25 Further, the Crown prosecutor's opening question to Dr Geraghty ("And did that history include penile penetration of the anus?") was leading. It obscured an important issue. The charge against the accused (Count 1) was that he had sexual intercourse. Penetration was required. The complainant had given evidence that "he put his private in my bottom". She added that she did not feel anything when he did so. The words of the complainant to Dr Geraghty were, therefore, important. The doctor should simply have been asked to state the relevant history, as given to her. Ground 2 is made out.

26 Moving to Ground 3, part of the history, as set out above, should not have been admitted. The issue is, therefore, what, if anything, should have been said to the jury in respect of that part of the history (relating to anal intercourse) which was relevant? There is an antecedent question, arising under s136 of the Evidence Act 1995. When admitting that evidence, should the Court, in its discretion, have limited the use to be made of the evidence because it was unfairly prejudicial to the accused? If its use was to be limited, then that limitation must obviously be explained to the jury.

27 Here the context was important. It was an alleged sexual assault upon the complainant, a young girl. There was delay in making the complaint. The Crown case depended upon the uncorroborated account of the complainant. Dr Geraghty was not a treating doctor. In such circumstances, the recital by the doctor of the history given by the complainant will often carry the risk of unfair prejudice, where the statements are admitted as evidence of the truth of the facts asserted. It may therefore be appropriate to limit the use of such evidence, so that it is received simply as the basis upon which the doctor expressed his or her opinion. In the context of this appeal, in view of the conclusion we have reached in respect of other grounds, it is unnecessary for us to comment further.


      Ground 4 - Failure to call sister

28 The complainant’s account suggested that her six year old sister came into the room during the incident.

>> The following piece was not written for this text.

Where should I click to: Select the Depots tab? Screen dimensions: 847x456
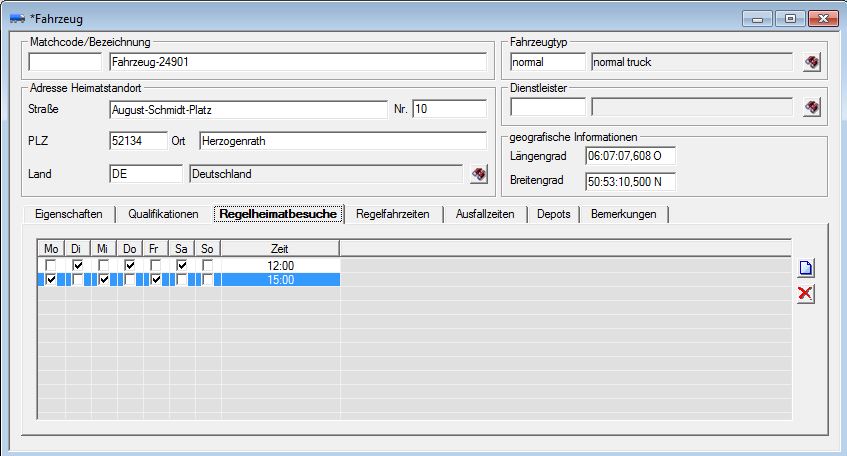tap(553, 214)
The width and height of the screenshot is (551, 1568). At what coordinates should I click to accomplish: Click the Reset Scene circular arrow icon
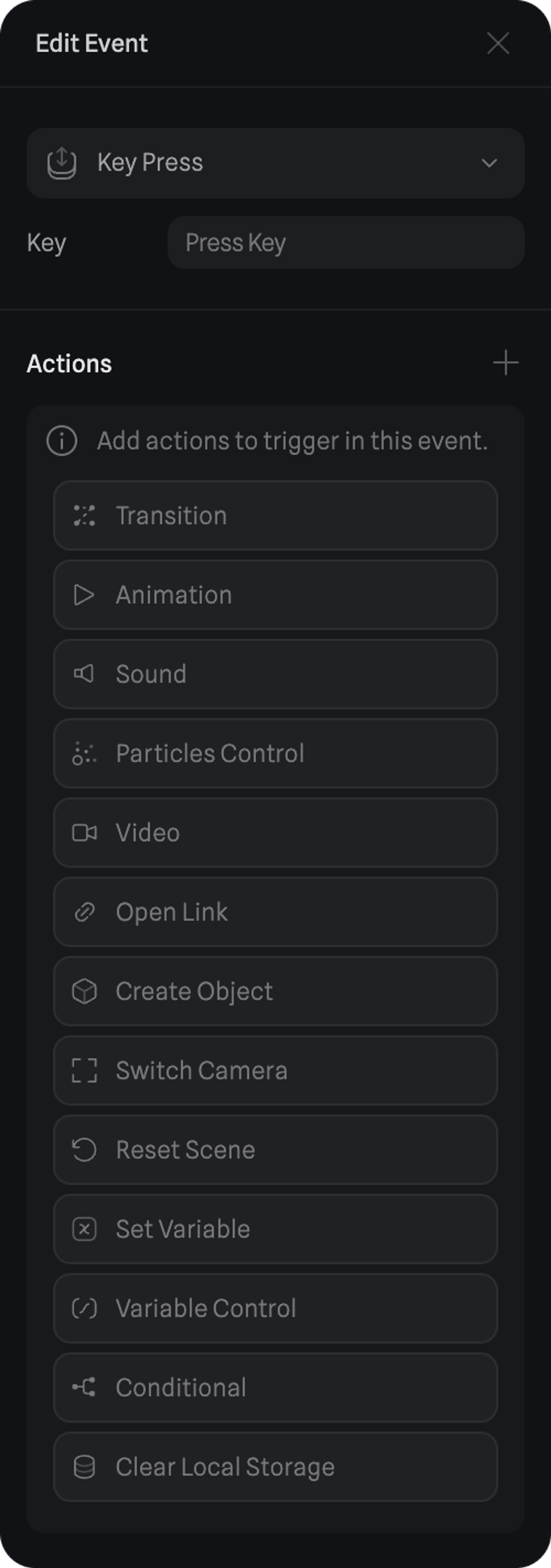pos(84,1150)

The sister, however, was not called in the Crown case. The appellant asserted that his Honour was in error in not directing the jury as to the significance of the Crown having failed to call the sister, or explain her absence.

29 The submission is, of course, based upon the rule in Jones v Dunkel (1959) 101 CLR 298. In Ghazal v GIO (1992) 29 NSWLR 336, Kirby P made the following comment upon that rule: (at 343)

          “The rule in Jones v Dunkel is one of commonsense reasoning. It provides that an unexplained failure by a party to call a witness may, in appropriate circumstances, lead to an inference that the uncalled evidence would not have assisted the case of the party who might be expected to call the witness. … The rule has no application if the failure to call the witness is satisfactorily explained or readily understood.” (emphasis in original)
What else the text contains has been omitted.